# Data to use
• • • • •

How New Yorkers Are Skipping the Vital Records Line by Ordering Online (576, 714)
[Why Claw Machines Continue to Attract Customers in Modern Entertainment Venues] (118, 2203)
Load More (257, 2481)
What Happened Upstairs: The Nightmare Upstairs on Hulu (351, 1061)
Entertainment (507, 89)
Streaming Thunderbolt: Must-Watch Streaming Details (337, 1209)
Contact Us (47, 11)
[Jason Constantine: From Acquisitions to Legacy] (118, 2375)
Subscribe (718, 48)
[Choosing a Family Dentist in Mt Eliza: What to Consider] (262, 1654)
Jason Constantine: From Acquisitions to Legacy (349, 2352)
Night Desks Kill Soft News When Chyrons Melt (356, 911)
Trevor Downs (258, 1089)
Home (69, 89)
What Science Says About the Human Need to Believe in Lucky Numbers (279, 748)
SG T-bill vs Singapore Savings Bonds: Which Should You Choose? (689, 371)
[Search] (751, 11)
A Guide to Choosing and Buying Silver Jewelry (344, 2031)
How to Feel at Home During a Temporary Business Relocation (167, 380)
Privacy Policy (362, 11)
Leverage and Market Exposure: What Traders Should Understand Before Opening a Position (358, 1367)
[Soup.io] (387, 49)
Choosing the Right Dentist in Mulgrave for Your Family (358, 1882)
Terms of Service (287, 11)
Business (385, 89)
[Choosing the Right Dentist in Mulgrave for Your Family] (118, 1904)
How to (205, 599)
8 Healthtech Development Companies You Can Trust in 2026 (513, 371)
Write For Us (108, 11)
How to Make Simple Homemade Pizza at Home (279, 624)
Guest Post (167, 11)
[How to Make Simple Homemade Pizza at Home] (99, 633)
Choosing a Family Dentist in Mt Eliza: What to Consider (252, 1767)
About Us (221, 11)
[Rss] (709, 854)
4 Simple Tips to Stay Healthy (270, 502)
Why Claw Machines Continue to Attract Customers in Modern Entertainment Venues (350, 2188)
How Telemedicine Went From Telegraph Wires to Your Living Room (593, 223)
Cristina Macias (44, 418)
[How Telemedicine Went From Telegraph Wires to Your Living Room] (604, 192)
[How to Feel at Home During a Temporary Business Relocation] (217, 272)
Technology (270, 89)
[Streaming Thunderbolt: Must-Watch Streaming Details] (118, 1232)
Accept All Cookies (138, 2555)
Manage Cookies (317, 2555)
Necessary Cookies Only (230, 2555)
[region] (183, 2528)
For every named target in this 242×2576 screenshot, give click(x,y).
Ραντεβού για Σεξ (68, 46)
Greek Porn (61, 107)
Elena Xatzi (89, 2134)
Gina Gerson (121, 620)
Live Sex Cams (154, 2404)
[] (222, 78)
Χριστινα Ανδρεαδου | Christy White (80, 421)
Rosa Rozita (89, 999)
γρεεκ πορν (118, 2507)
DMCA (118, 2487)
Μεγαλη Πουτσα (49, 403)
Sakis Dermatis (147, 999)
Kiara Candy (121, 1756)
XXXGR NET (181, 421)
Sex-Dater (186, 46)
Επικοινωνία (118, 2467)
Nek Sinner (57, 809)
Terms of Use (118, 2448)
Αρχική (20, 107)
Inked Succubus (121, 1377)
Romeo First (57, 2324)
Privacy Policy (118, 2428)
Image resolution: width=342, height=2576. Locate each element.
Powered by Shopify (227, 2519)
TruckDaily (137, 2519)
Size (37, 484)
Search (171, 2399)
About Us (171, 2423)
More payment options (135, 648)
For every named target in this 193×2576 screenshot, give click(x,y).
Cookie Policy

• • • • •

# What the exercise asks
The material above should be given again in full, exactly.

# Result for this exercise
How New Yorkers Are Skipping the Vital Records Line by Ordering Online (576, 714)
[Why Claw Machines Continue to Attract Customers in Modern Entertainment Venues] (118, 2203)
Load More (257, 2481)
What Happened Upstairs: The Nightmare Upstairs on Hulu (351, 1061)
Entertainment (507, 89)
Streaming Thunderbolt: Must-Watch Streaming Details (337, 1209)
Contact Us (47, 11)
[Jason Constantine: From Acquisitions to Legacy] (118, 2375)
Subscribe (718, 48)
[Choosing a Family Dentist in Mt Eliza: What to Consider] (262, 1654)
Jason Constantine: From Acquisitions to Legacy (349, 2352)
Night Desks Kill Soft News When Chyrons Melt (356, 911)
Trevor Downs (258, 1089)
Home (69, 89)
What Science Says About the Human Need to Believe in Lucky Numbers (279, 748)
SG T-bill vs Singapore Savings Bonds: Which Should You Choose? (689, 371)
[Search] (751, 11)
A Guide to Choosing and Buying Silver Jewelry (344, 2031)
How to Feel at Home During a Temporary Business Relocation (167, 380)
Privacy Policy (362, 11)
Leverage and Market Exposure: What Traders Should Understand Before Opening a Position (358, 1367)
[Soup.io] (387, 49)
Choosing the Right Dentist in Mulgrave for Your Family (358, 1882)
Terms of Service (287, 11)
Business (385, 89)
[Choosing the Right Dentist in Mulgrave for Your Family] (118, 1904)
How to (205, 599)
8 Healthtech Development Companies You Can Trust in 2026 (513, 371)
Write For Us (108, 11)
How to Make Simple Homemade Pizza at Home (279, 624)
Guest Post (167, 11)
[How to Make Simple Homemade Pizza at Home] (99, 633)
Choosing a Family Dentist in Mt Eliza: What to Consider (252, 1767)
About Us (221, 11)
[Rss] (709, 854)
4 Simple Tips to Stay Healthy (270, 502)
Why Claw Machines Continue to Attract Customers in Modern Entertainment Venues (350, 2188)
How Telemedicine Went From Telegraph Wires to Your Living Room (593, 223)
Cristina Macias (44, 418)
[How Telemedicine Went From Telegraph Wires to Your Living Room] (604, 192)
[How to Feel at Home During a Temporary Business Relocation] (217, 272)
Technology (270, 89)
[Streaming Thunderbolt: Must-Watch Streaming Details] (118, 1232)
Accept All Cookies (138, 2555)
Manage Cookies (317, 2555)
Necessary Cookies Only (230, 2555)
[region] (183, 2528)
For every named target in this 242×2576 screenshot, give click(x,y).
Ραντεβού για Σεξ (68, 46)
Greek Porn (61, 107)
Elena Xatzi (89, 2134)
Gina Gerson (121, 620)
Live Sex Cams (154, 2404)
[] (222, 78)
Χριστινα Ανδρεαδου | Christy White (80, 421)
Rosa Rozita (89, 999)
γρεεκ πορν (118, 2507)
DMCA (118, 2487)
Μεγαλη Πουτσα (49, 403)
Sakis Dermatis (147, 999)
Kiara Candy (121, 1756)
XXXGR NET (181, 421)
Sex-Dater (186, 46)
Επικοινωνία (118, 2467)
Nek Sinner (57, 809)
Terms of Use (118, 2448)
Αρχική (20, 107)
Inked Succubus (121, 1377)
Romeo First (57, 2324)
Privacy Policy (118, 2428)
Image resolution: width=342, height=2576. Locate each element.
Powered by Shopify (227, 2519)
TruckDaily (137, 2519)
Size (37, 484)
Search (171, 2399)
About Us (171, 2423)
More payment options (135, 648)
For every named target in this 193×2576 screenshot, give click(x,y).
Cookie Policy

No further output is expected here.